*Passage provided:*
Halls Corners was formed by a group of particularly enterprising gangsters, who petitioned the state to incorporate a borough. In this borough there were about a dozen residents and the Jungle Inn, which began as a cathouse but became most notorious as a gambling casino. It was a place that most people thought only existed in movies, with a machine gun nest above the front doors. In the days before he became famous, a Steubenville native named Dino Crocetti, later known to the world as Dean Martin, sang at the Jungle Inn.

Halls Corners had no police force, county sheriffs could be bought and the Ohio Highway Patrol had no duties outside of traffic enforcement, so the Jungle Inn ran unfettered until the State Liquor Board finally shut it down for serving booze without a license.

With the pervasive corruption of Youngstown, my grandfather, a smart but not educated man, retained a healthy contempt for authority in all of its forms. Although Grandma got him away from crap games, Charlie continued to play the lottery, which was legal by the time I was born. The Ohio Lottery funds schools in the state, but Randy Gardner, the Ohio House Majority Leader, told a crowd of students at Bowling Green State University that the lottery’s primary purpose was to co-opt the illegal lotteries that were run throughout the state.

One evening, in his bemusement, Charlie pontificated about state lotteries, telling me, “At least when the Mob ran the numbers, you knew where the money went.”

When I die I don’t want no part of heaven
I would not do heaven’s work well
I pray the devil comes and takes me
To stand in the fiery furnaces of hell

--Bruce Springsteen, “Youngstown”

It was into this wild town that Jim Traficant was born in 1941. The city’s population was peaking at nearly 167,000, and the mills continued to run full tilt as part of what Franklin Roosevelt called “The Arsenal of Democracy.”

Traficant, whose surname was originally Traficante, was a member of the first graduating class of Cardinal Mooney High School, one of the two Catholic high schools in the city, not far from the spot where Vince DeNiro got what is sardonically called a “Youngstown tune-up.”

*Jobs:*
1. In the Youngstown passage, what finally shut down the Jungle Inn?
2. Reproduce the Youngstown passage word for word, everything from "Halls Corners was" down to "without a license.".
3. Write the next part of the Youngstown passage, picking up after its final sentence.

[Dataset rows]
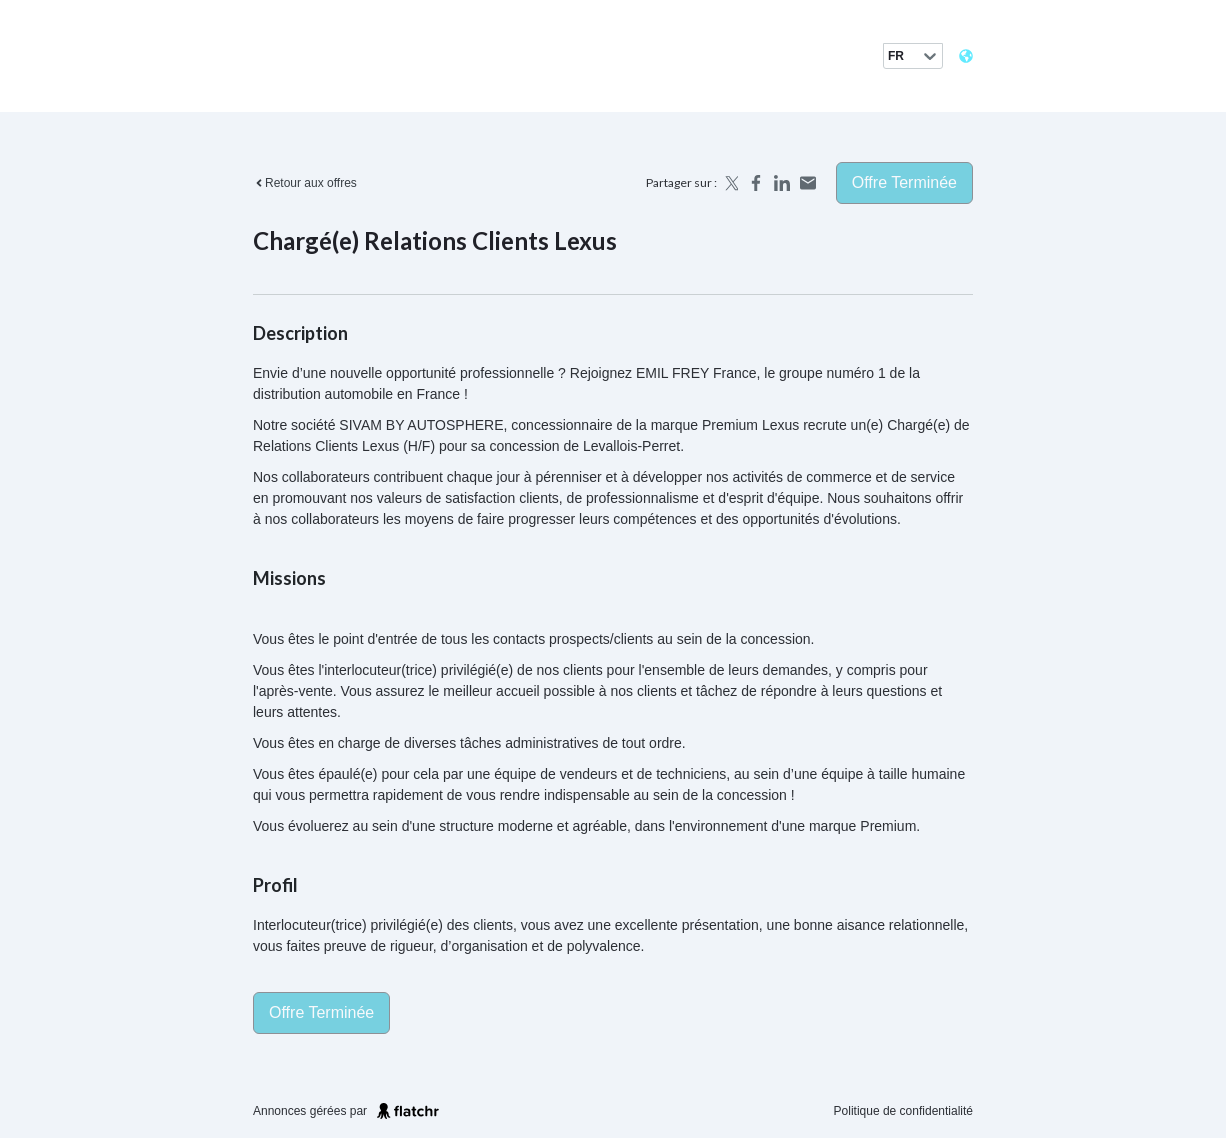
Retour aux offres (305, 183)
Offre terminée (904, 182)
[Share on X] (730, 183)
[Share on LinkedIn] (782, 183)
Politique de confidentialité (903, 1111)
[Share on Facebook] (756, 183)
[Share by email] (808, 183)
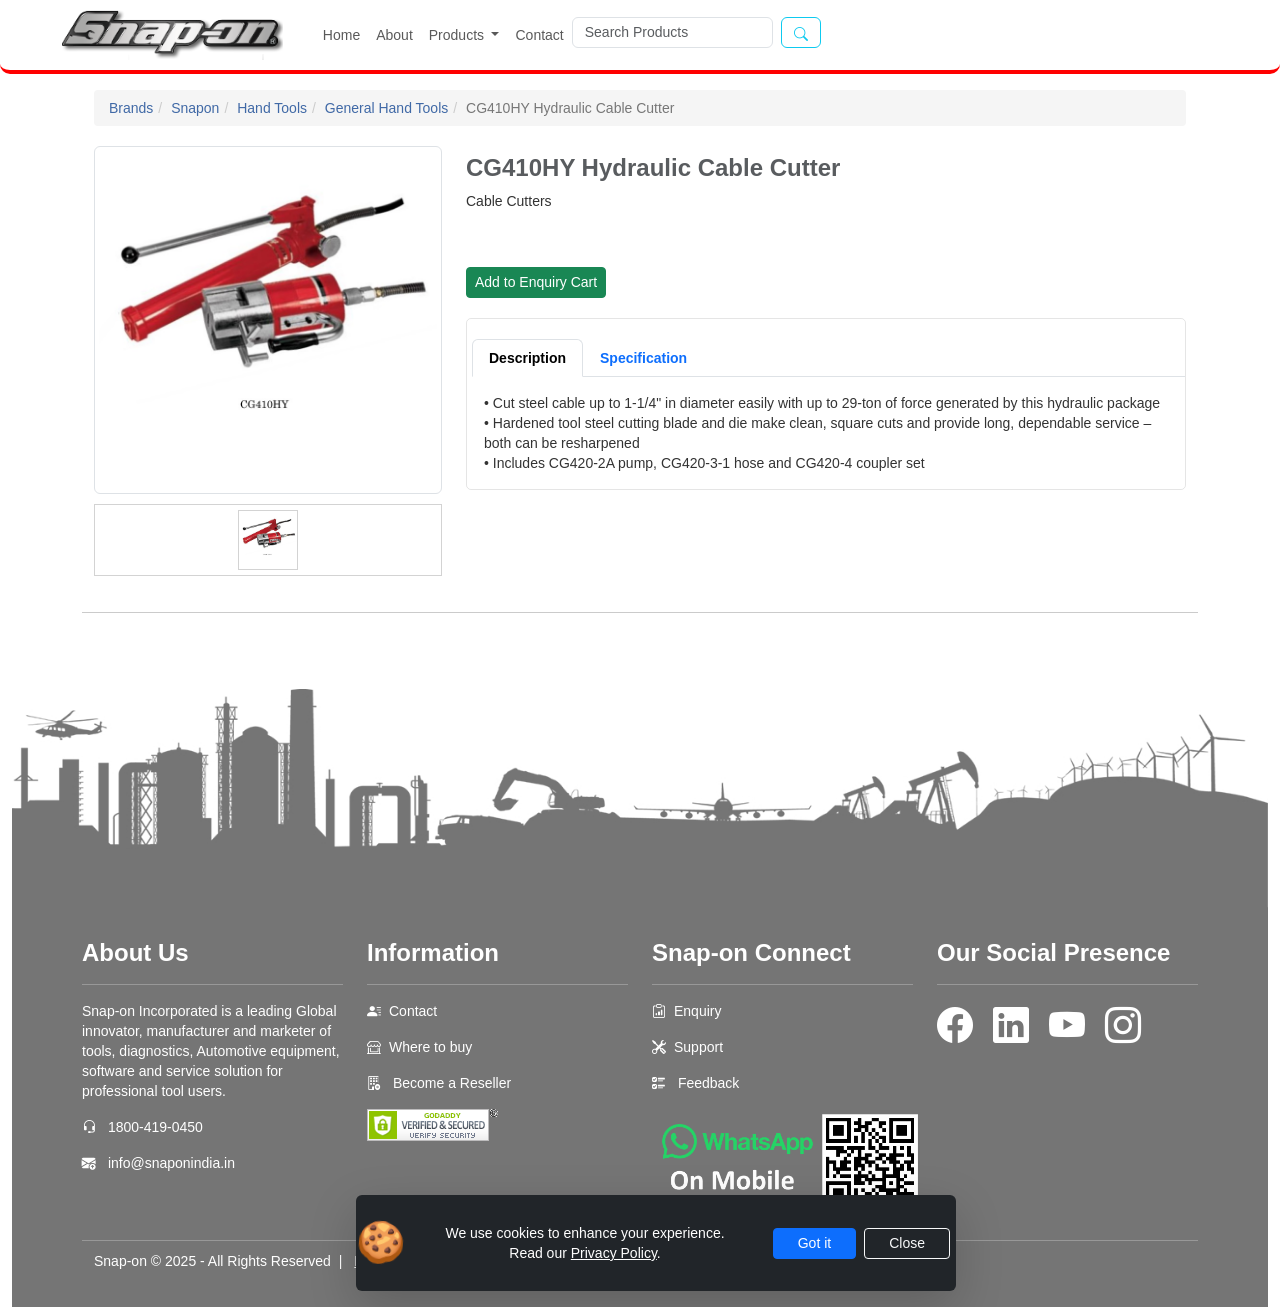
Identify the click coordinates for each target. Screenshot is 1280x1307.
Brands (131, 108)
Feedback (708, 1083)
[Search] (672, 32)
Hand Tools (272, 108)
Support (698, 1047)
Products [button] (458, 35)
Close (907, 1243)
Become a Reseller (450, 1083)
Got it (814, 1243)
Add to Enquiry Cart (536, 282)
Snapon (195, 108)
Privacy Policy (614, 1253)
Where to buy (430, 1047)
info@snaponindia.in (171, 1163)
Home (341, 35)
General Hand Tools (386, 108)
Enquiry (697, 1011)
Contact (539, 35)
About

*Answers per task:*
1. The State Liquor Board shut it down for serving booze without a license.

2.
Halls Corners was formed by a group of particularly enterprising gangsters, who petitioned the state to incorporate a borough. In this borough there were about a dozen residents and the Jungle Inn, which began as a cathouse but became most notorious as a gambling casino. It was a place that most people thought only existed in movies, with a machine gun nest above the front doors. In the days before he became famous, a Steubenville native named Dino Crocetti, later known to the world as Dean Martin, sang at the Jungle Inn.

Halls Corners had no police force, county sheriffs could be bought and the Ohio Highway Patrol had no duties outside of traffic enforcement, so the Jungle Inn ran unfettered until the State Liquor Board finally shut it down for serving booze without a license.

3.
Traficant became a quarterback at Mooney, and beat Ursuline in the first game of the biggest rivalry in the city. He attended the University of Pittsburgh and played football there as well, even getting a tryout with the Steelers.

Like many people in Youngstown, he took a turn working in the steel mills. He received two master’s degrees from Youngstown State University, and ran for Mahoning County Sheriff in 1980 on a platform of “Honesty in Politics.”

Youngstown was in the middle of its second Mob war in a generation when Traficant ran for office. Trouble was brewing in Cleveland, as an upstart named Danny Greene tried to wrest control of rackets from the Mafia family in Cleveland. Greene survived a couple assassination attempts, but his Irish luck ran out on October 5, 1977, when a bomb was planted in a car parked next to his. Greene came out of his dentist’s office in Lyndhurst and walked to his car. The bomb was detonated, and Greene met his maker instantly.

One of Greene’s assassins was a Youngstown hood named Ronnie “The Crab” Carabbia. Carabbia and Greene’s other killers were brought to trial, and the Crab was found guilty and sentenced to life in prison. After serving nearly 25 years, he was released on parole to Youngstown in September 2002.

The Cleveland Mob was notably weakened in the aftermath of Danny Greene’s death, and the Pittsburgh Mob saw a chance to gain control in Youngstown, leading to a mob war between the two factions. The Cleveland Mob attempted to buy Traficant off, offering him $100,000. The Pittsburgh faction, led by a man named Vincenzo “Brier Hill Jimmy” Prato and his protégé Joey Naples, also offered $60,000 to Traficant.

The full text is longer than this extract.